Manual REFRESH — you call REFRESH MATERIALIZED VIEW name; whenever needed. Right for batch / ETL contexts
Scheduled — cron-style refresh every N minutes. Right for dashboards where 'a few minutes stale' is fine
REFRESH CONCURRENTLY (Postgres) — refresh without blocking reads. Requires a unique index on the MV. Slower but doesn't lock readers out
Incremental refresh — only re-compute the rows that changed. Postgres lacks this natively; Materialize, ClickHouse, Snowflake (dynamic tables) all have varying levels of support

sql

-- Build a materialised daily revenue summary
CREATE MATERIALIZED VIEW daily_revenue AS
SELECT DATE(order_date) AS day,
  country,
  COUNT(*) AS orders,
  SUM(amount) AS revenue
FROM orders
JOIN customers USING (customer_id)
GROUP BY DATE(order_date), country;

-- Unique index enables REFRESH CONCURRENTLY
CREATE UNIQUE INDEX idx_daily_revenue_pk ON daily_revenue (day, country);

-- Non-blocking refresh
REFRESH MATERIALIZED VIEW CONCURRENTLY daily_revenue;

Partitioning: range / list / hash

Partitioning splits one logical table into multiple physical tables based on a partition key. Queries that filter on the key get 'partition pruning' — the engine touches only the relevant partitions.

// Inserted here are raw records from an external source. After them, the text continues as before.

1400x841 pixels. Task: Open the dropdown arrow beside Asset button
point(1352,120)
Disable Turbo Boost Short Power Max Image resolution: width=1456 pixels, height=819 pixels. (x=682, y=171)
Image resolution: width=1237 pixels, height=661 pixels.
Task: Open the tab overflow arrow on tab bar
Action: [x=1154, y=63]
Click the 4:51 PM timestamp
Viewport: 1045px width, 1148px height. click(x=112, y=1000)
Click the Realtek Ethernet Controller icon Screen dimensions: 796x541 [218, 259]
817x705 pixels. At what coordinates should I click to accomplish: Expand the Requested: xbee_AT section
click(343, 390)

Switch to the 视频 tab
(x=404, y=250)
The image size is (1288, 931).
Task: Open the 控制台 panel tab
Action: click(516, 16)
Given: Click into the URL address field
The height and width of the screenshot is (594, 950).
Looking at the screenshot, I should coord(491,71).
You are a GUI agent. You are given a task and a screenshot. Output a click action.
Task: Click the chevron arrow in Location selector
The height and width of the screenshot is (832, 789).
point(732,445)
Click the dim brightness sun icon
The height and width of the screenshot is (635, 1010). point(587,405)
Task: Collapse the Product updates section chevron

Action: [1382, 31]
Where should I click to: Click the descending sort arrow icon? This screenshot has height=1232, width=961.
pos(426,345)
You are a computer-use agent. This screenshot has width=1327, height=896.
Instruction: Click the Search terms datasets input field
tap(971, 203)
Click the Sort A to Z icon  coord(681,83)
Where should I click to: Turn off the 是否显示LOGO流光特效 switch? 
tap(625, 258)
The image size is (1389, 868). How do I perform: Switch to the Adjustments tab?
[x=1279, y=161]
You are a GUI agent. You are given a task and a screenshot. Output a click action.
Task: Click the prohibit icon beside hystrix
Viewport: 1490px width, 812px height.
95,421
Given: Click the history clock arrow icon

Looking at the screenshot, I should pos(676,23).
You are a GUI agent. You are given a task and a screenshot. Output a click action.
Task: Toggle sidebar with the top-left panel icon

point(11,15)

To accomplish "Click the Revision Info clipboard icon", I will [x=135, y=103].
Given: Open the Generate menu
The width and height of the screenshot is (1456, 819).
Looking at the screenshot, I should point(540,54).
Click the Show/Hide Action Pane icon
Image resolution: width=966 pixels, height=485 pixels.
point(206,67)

Range partitioning — by a date or numeric range. Most common pattern: events_2025_01, events_2025_02, etc.
List partitioning — by a discrete value. e.g., orders_kenya, orders_uganda, orders_tanzania
Hash partitioning — by hash of a column. Right for even distribution across N partitions when there's no natural range or list

sql

-- Postgres range partitioning by date
CREATE TABLE events (
  id BIGSERIAL,
  event_date DATE NOT NULL,
  user_id BIGINT,
  payload JSONB
) PARTITION BY RANGE (event_date);

CREATE TABLE events_2025_01 PARTITION OF events FOR VALUES FROM ('2025-01-01') TO ('2025-02-01');
CREATE TABLE events_2025_02 PARTITION OF events FOR VALUES FROM ('2025-02-01') TO ('2025-03-01');
-- … one partition per month

-- Query with partition pruning — only touches Feb partition
SELECT COUNT(*) FROM events WHERE event_date BETWEEN '2025-02-05' AND '2025-02-12';

Why partition at all

Query speed — pruning means scanning O(weeks) rows instead of O(years)
Maintenance speed — DROP TABLE events_2024_01 is O(1) and instant; DELETE FROM events WHERE event_date < … is O(N) and locks rows
Index size — indexes are per-partition. Smaller indexes fit better in memory; each per-partition index is independently tuneable
Backup/restore granularity — partitions can be archived to colder storage, restored independently

Partitioning isn't free

The schema complexity is real. Cross-partition queries are slower (no pruning), unique constraints across all partitions require the partition key in the constraint, and the operational overhead of partition creation/drop usually needs automation (pg_partman, Postgres native auto-partitioning, or a cron job). Don't partition tables under ~100M rows; the maintenance cost outweighs the gain.

Exercise

Your events table is 400M rows and growing 10M/month. Queries are 90% 'last 7 days' filters, 10% historical analytics. Reads peak at 200 QPS during business hours. (1) Decide between (a) just adding more indexes, (b) building a materialised view of the last 7 days, (c) partitioning by event_date. (2) Justify. (3) What's the operational discipline that has to come with your choice?